Directed by Hal Ashby
Shampoo is a comedy set on election eve 1968, right before Richard Nixon’s inauguration, but the politics are only ever seen in the background. The story is really about the frustrations, sexuality and aspirations of a hairstylist named George (Warren Beatty) who sleeps around with several women and tries to raise money to start his own shop.
George has a girlfriend named Jill (Goldie Hawn), but he also carries on an affair with his ex-girlfriend Jackie (Julie Christie) as well as Jackie’s current boyfriend Lester’s current wife Felicia. It’s a strange love triangle, and the entanglement becomes more complicated when Felicia helps convince Lester to fund George’s shop.
George is tasked with attending a benefit dinner with Lester’s mistress, again with Lester unaware that George has been sleeping with her, while Lester himself attends with his wife. To make things more complicated, Jill is there as well.
In one conversation maybe halfway into the film, Jill correctly points out how George is always running around and yet going nowhere. In a separate conversation, with Lester, George admits to becoming a hairstylist because it made sleeping with women that much easier. He doesn’t seem to value women as anything other than sexual gratification, and he makes this clear to Lester. George helps his clients look more beautiful but he only ever seems to hear them complain, or at least this is all he’s willing to hear. George eventually decides that he loves Jackie and wants to be with her. He says he can picture himself at 50 with Jackie but not with Jill. He finally knows what he wants, but then Jill and Lester witness George sleeping with Jackie. This ends his relationship with Jill, and it inspires Lester to decide what he wants, which ends up being Jackie.
The following morning George tries to tell Jackie that he wants to marry her, but she says Lester has made the same proposition. George stands alone atop a hill while Jackie and Lester drive away.
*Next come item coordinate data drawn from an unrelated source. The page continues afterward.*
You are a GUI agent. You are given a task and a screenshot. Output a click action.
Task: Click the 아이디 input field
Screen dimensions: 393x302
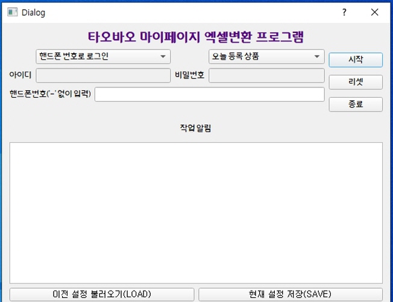[103, 75]
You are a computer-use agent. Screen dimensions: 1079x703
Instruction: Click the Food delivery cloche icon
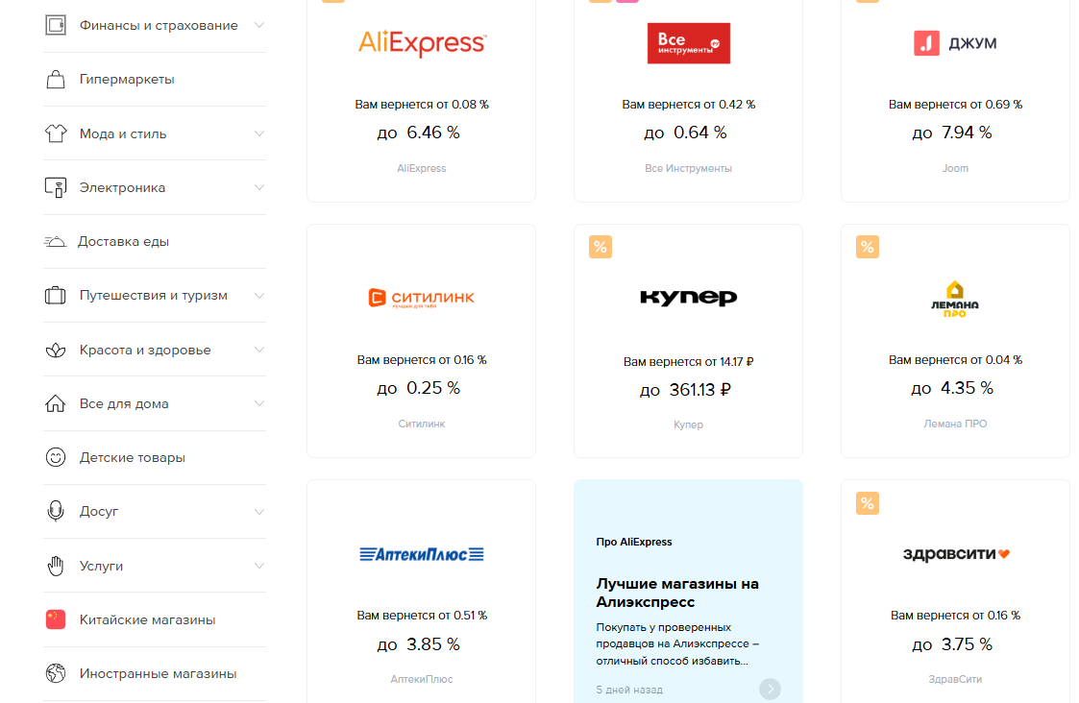55,242
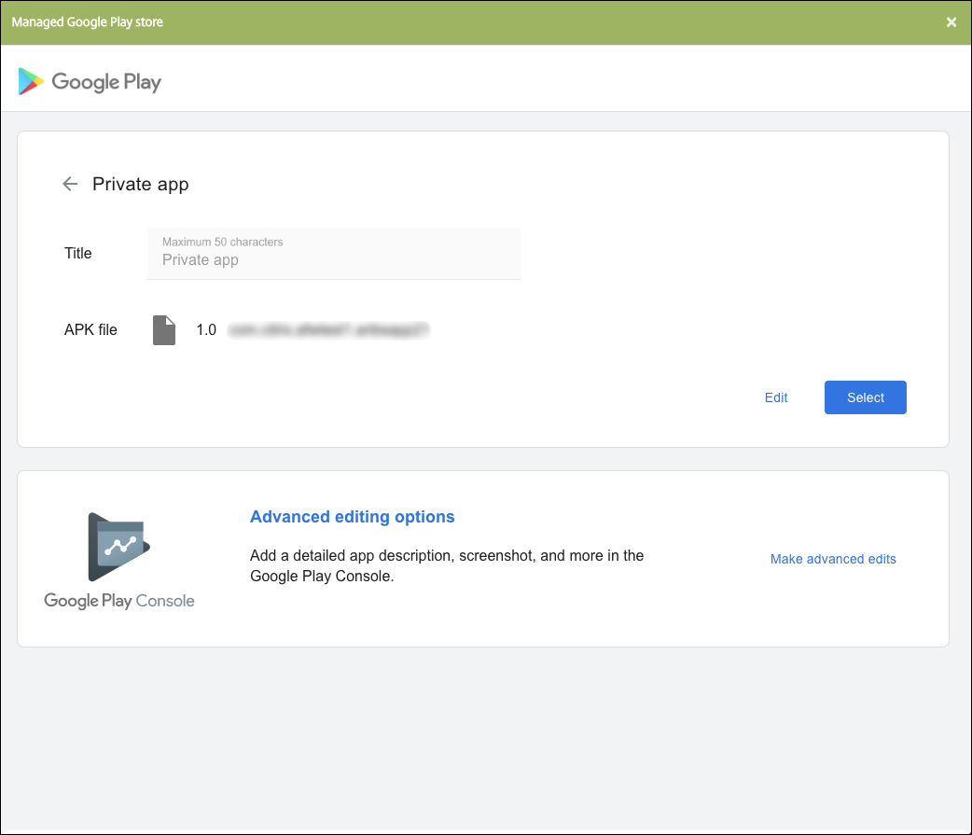Click the Private app page heading

pyautogui.click(x=141, y=185)
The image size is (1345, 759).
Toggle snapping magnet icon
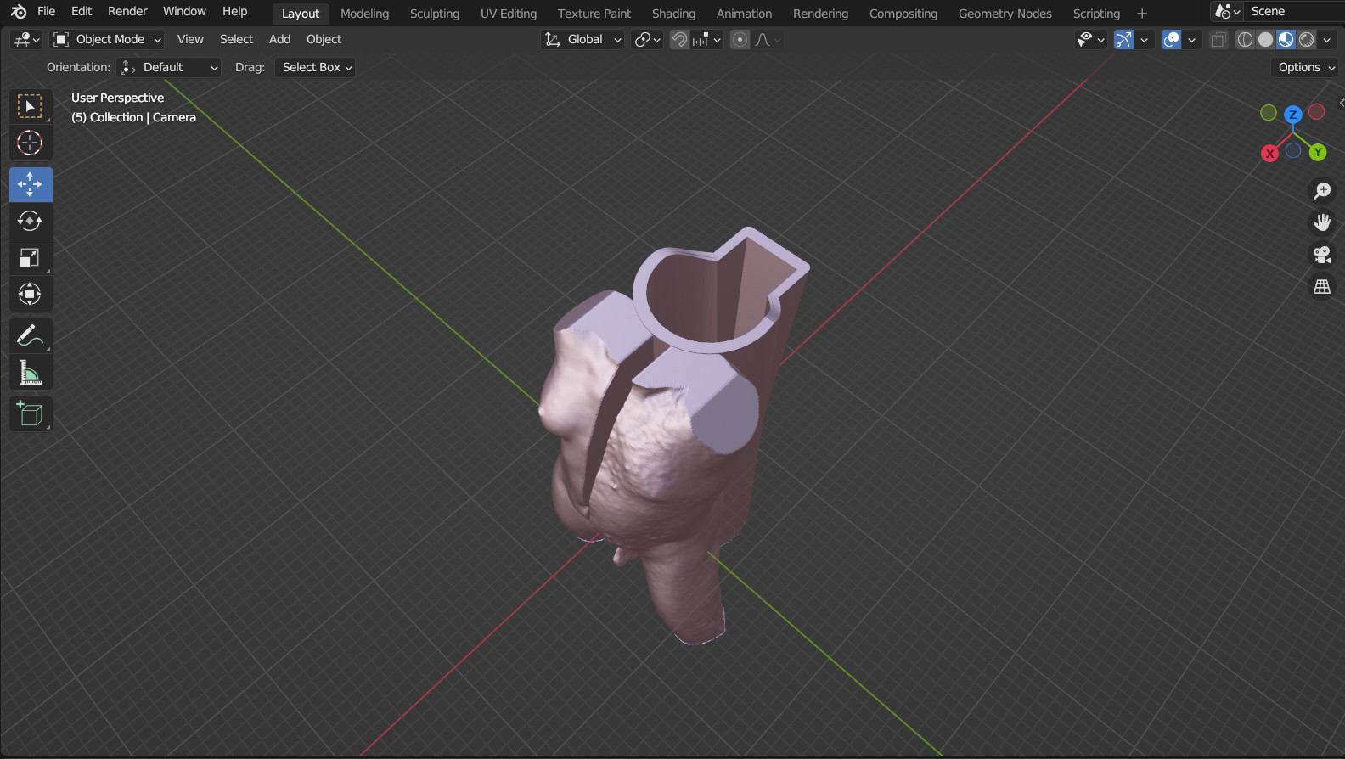pos(679,39)
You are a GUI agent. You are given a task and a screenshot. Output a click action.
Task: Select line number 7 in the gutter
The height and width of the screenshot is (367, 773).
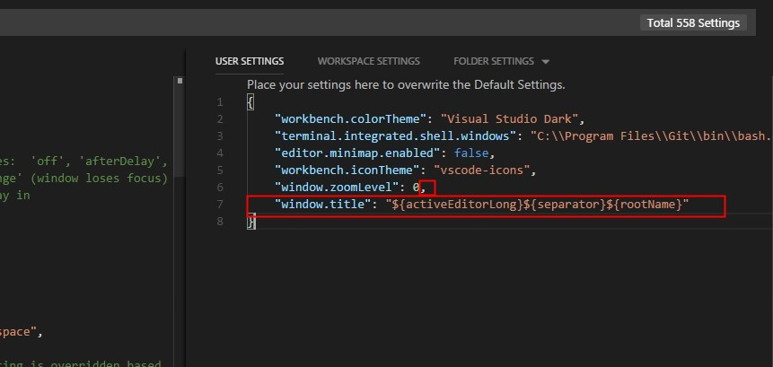[x=220, y=205]
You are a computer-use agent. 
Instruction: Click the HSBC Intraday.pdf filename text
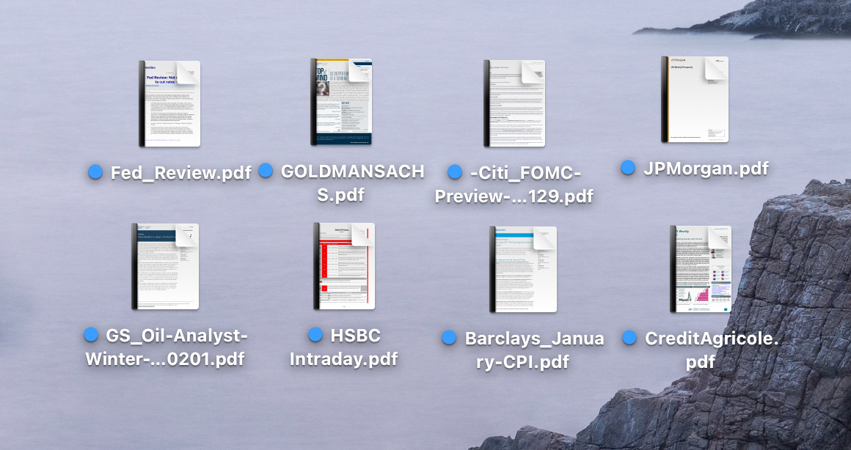tap(354, 347)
There is a thematic connection between George’s character arc and the Nixon presidency. This film was released in 1975, after Nixon was forced out of office, so all the images of the former President on television feels like a direct commentary on the end result of that presidency.
I’ll focus on George for now, though, because in a lot of ways it feels like not much happens in this story. We just follow George and watch as his plans unravel even as they were hardly put in place to start with. It never feels like George is assured to get Lester’s money. First, because we know George will probably be found out for sleeping with Lester’s wife and mistress and second, because Lester doesn’t seem all that invested in George’s business. He’s already convinced George will con him, and he makes this clear when he says he doesn’t deal with business that have mostly cash transactions. Lester assumes George is gay, because of his profession, and it’s these assumptions that George uses to his advantage. He’s kind of sneaky and very able to slide on up to people without ever wanting to be close to them. He’s just attracted to women because the opportunity presents itself, and maybe it’s because of these many options that he never experiences any real yearning for anyone, at least not until Jackie.
And why does George love Jackie? We can assume he did once before, when they used to go out, but he doesn’t seem committed to Jill in the moment, so we can probably picture him acting similarly towards Jackie when they were together. Does George see something in Lester that compels him to move on Jackie? George, like Lester, is having an affair, and maybe he can see his own behavior mired back onto him but through a distorted lens. He doesn’t want to be Lester when he’s that age… or maybe he does. Either way, Lester has forced George to act. It’s possible that he sees that Lester’s only appeal is his money, and George wants some of that money, like Jackie. But he wants that money so he can pivot as he gets older, when his hairstyling charms might not be enough to keep women around.
I really have no idea. I had a hard time trying to grasp this film. It’s a comedy, but it always feels like the message was more important than the humor. George’s character is a funny character on his own, but very quickly you can see his insecurities, contradictions, flaws and eventually a painful longing that we didn’t know he had at the beginning. His desire to get his own shop at the start of the film, feels like the result of petty frustrations with his boss (played by Paul Simon), a reaction to the people around him more than anything he’s come up with on his own. By the end his longing feels somewhat honest, but I still can’t help but think it’s a reaction to Lester who is hardly a stand up guy. George’s goals are formulated by the company he keeps. Though he did some soul searching and dug into why he is the way he is, confessing his affairs to Jill, his new behavior seems like the next step in the evolution of people pleasing, afraid to get to the heart of the issue and simply telling people what he thinks they want to hear. It’s not about him growing up, it’s about him getting the people around him off his back.
So George just always feels incomplete. There is some purposeful juxtaposition with Richard Nixon’s election the same morning as George watching the woman he loves leave his life for good (probably). But we know how Nixon’s presidency turned out which makes us not look at his election as a reason to celebrate. So why look at George’s situation as a reason to mourn? He’ll go back to the hairstylist and find a new list of women and everything will go on as it was.